It is hardly surprising that Artificial Intelligence was a major focus of Microsoft’s Build 2017 conference. In fact, given the rapid advancements in all areas of AI technology and the raging debates about if – or rather, when – robots will take over our jobs, it would be surprising if one of the world’s biggest technology companies weren’t thinking about these problems in a big way.
When Harry Shum – Executive Vice President of Microsoft’s AI and Research group – took to the main stage on Monday, he talked about how soon it will be almost impossible to imagine a technology that doesn’t tap into the power of AI in one way or another. What made this possible, he continued, was the convergence of three forces – increased cloud computing power, algorithms running off deep neural networks, and access to massive datasets. This means that AI does indeed have the potential to disturb every single industry and process out there.
But while the disruption does seem inevitable, companies like Microsoft are betting they can make it a positive one, talking about the possibilities it brings to amplify human ingenuity, augmenting people’s capabilities and helping them to be more productive.
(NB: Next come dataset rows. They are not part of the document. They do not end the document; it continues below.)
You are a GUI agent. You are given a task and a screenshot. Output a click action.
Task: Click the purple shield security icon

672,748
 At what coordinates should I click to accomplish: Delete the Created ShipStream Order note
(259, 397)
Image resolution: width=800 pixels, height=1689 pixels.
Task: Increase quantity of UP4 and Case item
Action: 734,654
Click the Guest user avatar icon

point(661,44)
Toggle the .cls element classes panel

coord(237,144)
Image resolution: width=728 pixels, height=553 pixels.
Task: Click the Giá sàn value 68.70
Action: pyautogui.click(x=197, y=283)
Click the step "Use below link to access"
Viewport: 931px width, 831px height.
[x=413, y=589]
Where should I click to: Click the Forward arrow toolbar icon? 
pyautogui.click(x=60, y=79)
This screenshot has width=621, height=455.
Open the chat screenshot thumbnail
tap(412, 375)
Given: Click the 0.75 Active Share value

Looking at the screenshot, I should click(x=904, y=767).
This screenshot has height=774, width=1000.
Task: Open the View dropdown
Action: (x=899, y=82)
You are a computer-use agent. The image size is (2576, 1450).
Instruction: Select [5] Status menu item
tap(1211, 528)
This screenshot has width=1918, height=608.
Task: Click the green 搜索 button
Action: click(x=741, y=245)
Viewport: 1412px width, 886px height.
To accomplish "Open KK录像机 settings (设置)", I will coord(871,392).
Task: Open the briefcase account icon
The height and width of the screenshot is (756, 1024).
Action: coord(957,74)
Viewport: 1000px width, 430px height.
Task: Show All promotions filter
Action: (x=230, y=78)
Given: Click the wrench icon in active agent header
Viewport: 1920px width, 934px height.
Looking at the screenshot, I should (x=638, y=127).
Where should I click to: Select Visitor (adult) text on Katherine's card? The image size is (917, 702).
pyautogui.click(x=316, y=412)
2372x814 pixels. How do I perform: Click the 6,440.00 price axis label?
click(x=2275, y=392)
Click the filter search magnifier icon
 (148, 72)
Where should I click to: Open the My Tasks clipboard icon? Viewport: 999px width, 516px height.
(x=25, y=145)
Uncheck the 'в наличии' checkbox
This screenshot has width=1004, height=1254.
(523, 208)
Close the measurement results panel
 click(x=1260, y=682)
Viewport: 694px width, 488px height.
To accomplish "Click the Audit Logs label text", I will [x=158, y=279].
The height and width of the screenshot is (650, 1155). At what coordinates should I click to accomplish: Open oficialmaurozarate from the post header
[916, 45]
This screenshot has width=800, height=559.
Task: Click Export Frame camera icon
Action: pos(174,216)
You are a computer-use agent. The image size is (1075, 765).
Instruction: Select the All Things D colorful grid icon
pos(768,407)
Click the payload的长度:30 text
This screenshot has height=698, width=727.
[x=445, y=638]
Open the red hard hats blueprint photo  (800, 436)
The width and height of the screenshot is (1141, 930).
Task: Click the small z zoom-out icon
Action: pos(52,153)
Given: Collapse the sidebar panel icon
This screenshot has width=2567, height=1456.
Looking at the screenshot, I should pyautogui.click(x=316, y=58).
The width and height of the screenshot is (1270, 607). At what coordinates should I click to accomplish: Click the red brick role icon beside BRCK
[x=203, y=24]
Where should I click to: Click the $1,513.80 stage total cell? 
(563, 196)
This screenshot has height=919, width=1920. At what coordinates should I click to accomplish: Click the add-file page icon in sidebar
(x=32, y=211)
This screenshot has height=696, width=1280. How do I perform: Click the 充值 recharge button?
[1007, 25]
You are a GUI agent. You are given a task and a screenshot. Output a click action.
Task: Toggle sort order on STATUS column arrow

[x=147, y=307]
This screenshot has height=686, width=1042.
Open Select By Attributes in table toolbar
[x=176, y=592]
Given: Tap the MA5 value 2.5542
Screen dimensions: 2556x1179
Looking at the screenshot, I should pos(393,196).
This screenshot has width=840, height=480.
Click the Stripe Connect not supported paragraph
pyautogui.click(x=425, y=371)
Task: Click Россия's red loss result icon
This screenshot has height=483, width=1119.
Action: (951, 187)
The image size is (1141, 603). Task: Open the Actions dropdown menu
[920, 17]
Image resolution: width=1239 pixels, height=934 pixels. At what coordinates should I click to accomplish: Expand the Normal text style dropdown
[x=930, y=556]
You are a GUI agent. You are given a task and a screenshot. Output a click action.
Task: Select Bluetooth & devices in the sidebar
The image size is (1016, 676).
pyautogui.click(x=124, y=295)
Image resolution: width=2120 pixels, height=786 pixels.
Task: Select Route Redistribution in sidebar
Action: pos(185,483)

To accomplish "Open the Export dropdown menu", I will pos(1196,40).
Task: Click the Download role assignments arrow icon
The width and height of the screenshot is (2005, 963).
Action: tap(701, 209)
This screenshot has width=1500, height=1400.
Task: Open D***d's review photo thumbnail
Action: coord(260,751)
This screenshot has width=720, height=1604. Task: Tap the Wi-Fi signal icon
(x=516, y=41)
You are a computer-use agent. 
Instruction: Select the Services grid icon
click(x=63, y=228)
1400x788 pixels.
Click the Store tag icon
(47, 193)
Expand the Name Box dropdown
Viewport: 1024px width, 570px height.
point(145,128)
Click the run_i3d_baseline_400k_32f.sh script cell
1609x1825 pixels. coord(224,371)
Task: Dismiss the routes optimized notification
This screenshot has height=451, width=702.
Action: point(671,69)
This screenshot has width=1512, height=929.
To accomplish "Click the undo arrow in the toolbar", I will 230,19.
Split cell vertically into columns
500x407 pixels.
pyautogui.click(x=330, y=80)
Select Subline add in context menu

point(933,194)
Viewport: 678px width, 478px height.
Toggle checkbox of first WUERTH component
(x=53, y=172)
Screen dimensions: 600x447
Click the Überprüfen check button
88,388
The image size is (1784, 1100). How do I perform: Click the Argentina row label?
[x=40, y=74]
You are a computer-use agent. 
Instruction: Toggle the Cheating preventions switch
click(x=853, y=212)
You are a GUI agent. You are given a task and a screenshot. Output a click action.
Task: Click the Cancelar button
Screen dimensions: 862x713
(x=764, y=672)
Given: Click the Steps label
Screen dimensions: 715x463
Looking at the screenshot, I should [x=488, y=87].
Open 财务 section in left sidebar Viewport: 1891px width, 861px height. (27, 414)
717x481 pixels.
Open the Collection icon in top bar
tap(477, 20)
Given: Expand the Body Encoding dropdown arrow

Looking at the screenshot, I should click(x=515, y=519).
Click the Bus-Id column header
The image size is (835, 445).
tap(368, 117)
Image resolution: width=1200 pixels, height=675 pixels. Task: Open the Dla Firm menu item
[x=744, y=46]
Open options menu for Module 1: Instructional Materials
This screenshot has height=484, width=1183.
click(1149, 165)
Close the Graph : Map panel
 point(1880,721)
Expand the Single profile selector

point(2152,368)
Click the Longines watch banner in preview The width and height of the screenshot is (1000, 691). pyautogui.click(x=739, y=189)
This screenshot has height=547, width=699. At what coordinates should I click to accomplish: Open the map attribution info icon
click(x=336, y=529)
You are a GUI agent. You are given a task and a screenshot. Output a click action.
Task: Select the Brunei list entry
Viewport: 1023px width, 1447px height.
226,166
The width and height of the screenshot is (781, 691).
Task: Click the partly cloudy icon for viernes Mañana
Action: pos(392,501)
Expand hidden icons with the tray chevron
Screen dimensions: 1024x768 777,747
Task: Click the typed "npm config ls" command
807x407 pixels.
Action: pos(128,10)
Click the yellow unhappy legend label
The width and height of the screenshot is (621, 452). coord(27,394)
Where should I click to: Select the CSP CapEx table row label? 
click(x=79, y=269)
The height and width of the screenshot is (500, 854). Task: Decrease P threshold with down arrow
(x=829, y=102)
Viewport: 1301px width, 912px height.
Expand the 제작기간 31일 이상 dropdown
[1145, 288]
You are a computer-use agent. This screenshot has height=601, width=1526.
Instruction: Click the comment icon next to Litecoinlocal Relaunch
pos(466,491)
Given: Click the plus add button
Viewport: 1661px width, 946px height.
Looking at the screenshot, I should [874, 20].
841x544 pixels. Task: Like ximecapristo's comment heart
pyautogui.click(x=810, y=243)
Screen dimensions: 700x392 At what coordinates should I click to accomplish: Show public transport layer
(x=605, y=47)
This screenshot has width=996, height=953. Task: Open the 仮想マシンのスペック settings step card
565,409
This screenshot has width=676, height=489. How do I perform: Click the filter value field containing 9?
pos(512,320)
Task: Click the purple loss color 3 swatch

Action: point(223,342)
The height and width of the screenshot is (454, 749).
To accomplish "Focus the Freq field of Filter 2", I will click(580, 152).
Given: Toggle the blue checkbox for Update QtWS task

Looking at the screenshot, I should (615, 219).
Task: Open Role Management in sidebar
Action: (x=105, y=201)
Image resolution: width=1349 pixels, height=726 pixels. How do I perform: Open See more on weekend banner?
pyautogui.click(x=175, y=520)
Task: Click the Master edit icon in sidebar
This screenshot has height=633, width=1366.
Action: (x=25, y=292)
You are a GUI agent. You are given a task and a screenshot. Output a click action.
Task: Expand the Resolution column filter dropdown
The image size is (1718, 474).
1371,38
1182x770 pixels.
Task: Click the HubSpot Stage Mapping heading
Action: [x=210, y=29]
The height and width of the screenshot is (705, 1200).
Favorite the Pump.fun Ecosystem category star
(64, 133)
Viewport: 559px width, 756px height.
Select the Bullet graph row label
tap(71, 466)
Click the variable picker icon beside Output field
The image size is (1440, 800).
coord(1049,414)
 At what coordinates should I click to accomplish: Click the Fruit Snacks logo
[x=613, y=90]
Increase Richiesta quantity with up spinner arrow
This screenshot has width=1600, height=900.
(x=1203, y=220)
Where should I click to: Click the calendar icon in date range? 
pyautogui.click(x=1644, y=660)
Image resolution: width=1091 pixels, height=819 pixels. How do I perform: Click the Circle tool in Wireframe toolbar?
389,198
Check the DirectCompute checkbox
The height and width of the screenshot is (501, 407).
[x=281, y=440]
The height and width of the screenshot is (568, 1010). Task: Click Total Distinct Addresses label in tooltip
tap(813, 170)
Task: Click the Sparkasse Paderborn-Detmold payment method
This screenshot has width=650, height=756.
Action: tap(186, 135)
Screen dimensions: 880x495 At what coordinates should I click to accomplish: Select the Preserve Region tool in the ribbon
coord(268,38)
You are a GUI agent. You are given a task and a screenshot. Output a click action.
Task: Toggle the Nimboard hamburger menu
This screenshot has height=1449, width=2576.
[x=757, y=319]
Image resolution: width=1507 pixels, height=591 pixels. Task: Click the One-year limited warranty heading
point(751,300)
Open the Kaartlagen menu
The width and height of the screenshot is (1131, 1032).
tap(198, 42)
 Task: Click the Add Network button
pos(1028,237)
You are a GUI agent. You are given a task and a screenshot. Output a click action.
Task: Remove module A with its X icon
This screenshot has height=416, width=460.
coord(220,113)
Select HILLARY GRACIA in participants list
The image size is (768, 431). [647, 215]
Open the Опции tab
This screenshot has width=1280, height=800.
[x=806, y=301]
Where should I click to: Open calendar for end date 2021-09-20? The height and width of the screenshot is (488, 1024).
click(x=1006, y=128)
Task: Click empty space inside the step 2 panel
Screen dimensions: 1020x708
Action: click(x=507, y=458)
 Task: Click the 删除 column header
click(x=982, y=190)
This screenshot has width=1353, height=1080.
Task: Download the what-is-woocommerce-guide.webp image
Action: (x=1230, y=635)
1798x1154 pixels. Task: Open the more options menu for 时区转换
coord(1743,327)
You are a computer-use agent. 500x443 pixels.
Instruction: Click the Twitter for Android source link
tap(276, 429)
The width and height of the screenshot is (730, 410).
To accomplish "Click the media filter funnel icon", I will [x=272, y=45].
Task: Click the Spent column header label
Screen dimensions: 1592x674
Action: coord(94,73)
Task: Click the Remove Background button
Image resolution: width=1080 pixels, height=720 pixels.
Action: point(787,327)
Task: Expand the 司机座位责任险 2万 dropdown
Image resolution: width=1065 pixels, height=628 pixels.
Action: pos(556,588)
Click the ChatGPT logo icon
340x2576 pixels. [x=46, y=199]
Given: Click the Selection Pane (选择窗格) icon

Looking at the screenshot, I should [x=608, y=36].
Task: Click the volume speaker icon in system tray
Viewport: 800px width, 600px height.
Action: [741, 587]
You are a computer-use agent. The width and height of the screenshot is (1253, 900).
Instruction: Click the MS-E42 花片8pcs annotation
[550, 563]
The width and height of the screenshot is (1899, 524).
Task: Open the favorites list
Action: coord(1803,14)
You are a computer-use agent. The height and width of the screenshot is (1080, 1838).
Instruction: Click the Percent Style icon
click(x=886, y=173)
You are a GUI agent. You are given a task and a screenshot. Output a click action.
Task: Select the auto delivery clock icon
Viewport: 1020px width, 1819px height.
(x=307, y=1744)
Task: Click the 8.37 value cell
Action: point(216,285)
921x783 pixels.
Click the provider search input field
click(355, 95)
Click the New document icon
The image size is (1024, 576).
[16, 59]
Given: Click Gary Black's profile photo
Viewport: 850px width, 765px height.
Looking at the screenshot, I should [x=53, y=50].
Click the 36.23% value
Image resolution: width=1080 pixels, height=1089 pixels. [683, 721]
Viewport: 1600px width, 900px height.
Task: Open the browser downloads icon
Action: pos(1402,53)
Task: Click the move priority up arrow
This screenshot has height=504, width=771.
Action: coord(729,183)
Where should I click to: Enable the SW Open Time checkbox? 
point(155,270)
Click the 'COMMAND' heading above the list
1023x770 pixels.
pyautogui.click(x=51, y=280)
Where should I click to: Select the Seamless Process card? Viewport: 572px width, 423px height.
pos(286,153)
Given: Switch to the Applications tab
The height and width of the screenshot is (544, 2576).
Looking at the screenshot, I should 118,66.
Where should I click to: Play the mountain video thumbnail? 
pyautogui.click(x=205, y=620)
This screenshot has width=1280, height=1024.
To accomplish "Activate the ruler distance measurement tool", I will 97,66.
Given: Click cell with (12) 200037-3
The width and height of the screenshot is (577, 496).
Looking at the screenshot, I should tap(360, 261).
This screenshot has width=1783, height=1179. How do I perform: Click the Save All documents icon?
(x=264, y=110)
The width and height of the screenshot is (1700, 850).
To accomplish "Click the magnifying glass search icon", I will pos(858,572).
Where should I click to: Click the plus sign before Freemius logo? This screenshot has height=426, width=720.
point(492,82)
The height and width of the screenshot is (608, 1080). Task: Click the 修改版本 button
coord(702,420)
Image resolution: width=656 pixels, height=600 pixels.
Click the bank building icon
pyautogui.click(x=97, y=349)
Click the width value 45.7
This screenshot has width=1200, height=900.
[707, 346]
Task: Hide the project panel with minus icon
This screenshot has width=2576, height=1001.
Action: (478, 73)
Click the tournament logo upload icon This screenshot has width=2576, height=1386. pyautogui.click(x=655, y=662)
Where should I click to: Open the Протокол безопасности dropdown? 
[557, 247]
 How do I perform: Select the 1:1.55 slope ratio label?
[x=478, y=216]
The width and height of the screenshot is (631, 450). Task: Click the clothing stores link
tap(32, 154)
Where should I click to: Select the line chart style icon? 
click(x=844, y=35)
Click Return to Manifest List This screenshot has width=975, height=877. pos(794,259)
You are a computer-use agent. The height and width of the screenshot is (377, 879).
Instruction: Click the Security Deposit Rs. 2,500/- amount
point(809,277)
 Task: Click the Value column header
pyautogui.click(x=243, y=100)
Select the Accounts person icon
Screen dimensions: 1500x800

“I’m really glad we’re having all these conversations about the disruptive power of AI, and it’s a good thing that we’re being so thoughtful about the ways in which we’re designing these systems, because it’s crucial that they are designed for people, to help them do their jobs better,” says Lili Cheng distinguished engineer, general manager FUSE labs.
Microsoft has been creating building blocks for the current wave of AI breakthroughs for more than two decades, and now it wants to leverage that accumulated research with the massive amounts of data available to them through the Microsoft Graph portfolio of products and Azure’s computing power, moving towards its vision of the “Intelligent Cloud”.
“One of the things we’ve done with our bot framework and the cognitive services is that we componentized things so that they can be reused into other context. For Cognitive Services there are 29 and you can choose whichever one(s) you choose,” explains Cheng.
So by adding a few lines of code, developers can mix, match and customize AI functionalities to suit their needs, spanning functions such as translation, video deconstruction and search, gesture recognition and real-time captioning.
Broadly speaking, therefore, Cognitive Services are plugin functionalities that developers can use to enable systems within their apps to hear, speak, understand and interpret human needs. For example, LUIS (Language Understanding Intelligent Service) helps developers to integrate language models to understand users using either prebuilt or customized models. While the Custom Vision Service makes it easy to create your own image recognition service.
The overarching idea is to move towards what the company calls “conversational AI,” (where instead of humans having to learn about computers, computers will be able to understand humans) and thus enable more fluid and natural interactions between humans and machines.
Clearly when one thinks of conversational AI this includes Cortana – Microsoft’s personal intelligent assistant which is already used by 145 million people across the world, and the company is certainly focusing heavily on making it easier for developers to reach this growing audience by working in partnership with companies like HP, Intel and Harman on IoT devices such as Invoke intelligent speaker.
However, this is an extension of the Cognitive Services offering the company launched back in 2015, which has since attracted over 568,000 developers from more than 60 countries to sign up. Microsoft now wants to redefine itself with AI by infusing it into every product and service it offers, from Xbox to Windows, from Bing to Office.
An example of this was the demo showcased during the keynote which showed how Microsoft’s translation APIs could provide real-time translation in multiple languages during any PowerPoint presentation. It not only embeds live transcriptions of the presenter into a specific language, but also generates an unique link which lets attendees get further live translations into their own preferred languages – all in real time. Other such functionalities include Project Prague – an early stage SDK that matches captured user movement against an extensive library of hand poses, allowing the developer to tie app actions to gestures and create a more intuitive user experience through gesture interaction.
The ease with which developers can incorporate these elements into their apps, together with this growing emphasis on natural interaction, means that AI has the potential to become a much more creative tool across the board, not something that can only be leverage and understood by Data Scientists. This democratization of AI is in fact a cornerstone of Microsoft’s vision, and something Cheng is very keen to enable:
“You need to make people laugh, and you need creativity and you need all this stuff because that’s what being human is about. This better be a creator platform for writers and other non-technical people. AI can’t be just for people with PhDs we want people who are writers, artists or builders to be able to use those tools to get their jobs done better. We’re super committed to that. There’s a lot more to AI than writing code, and I think that has to be our goal, to make people want to make the things they live in all day,” she concludes.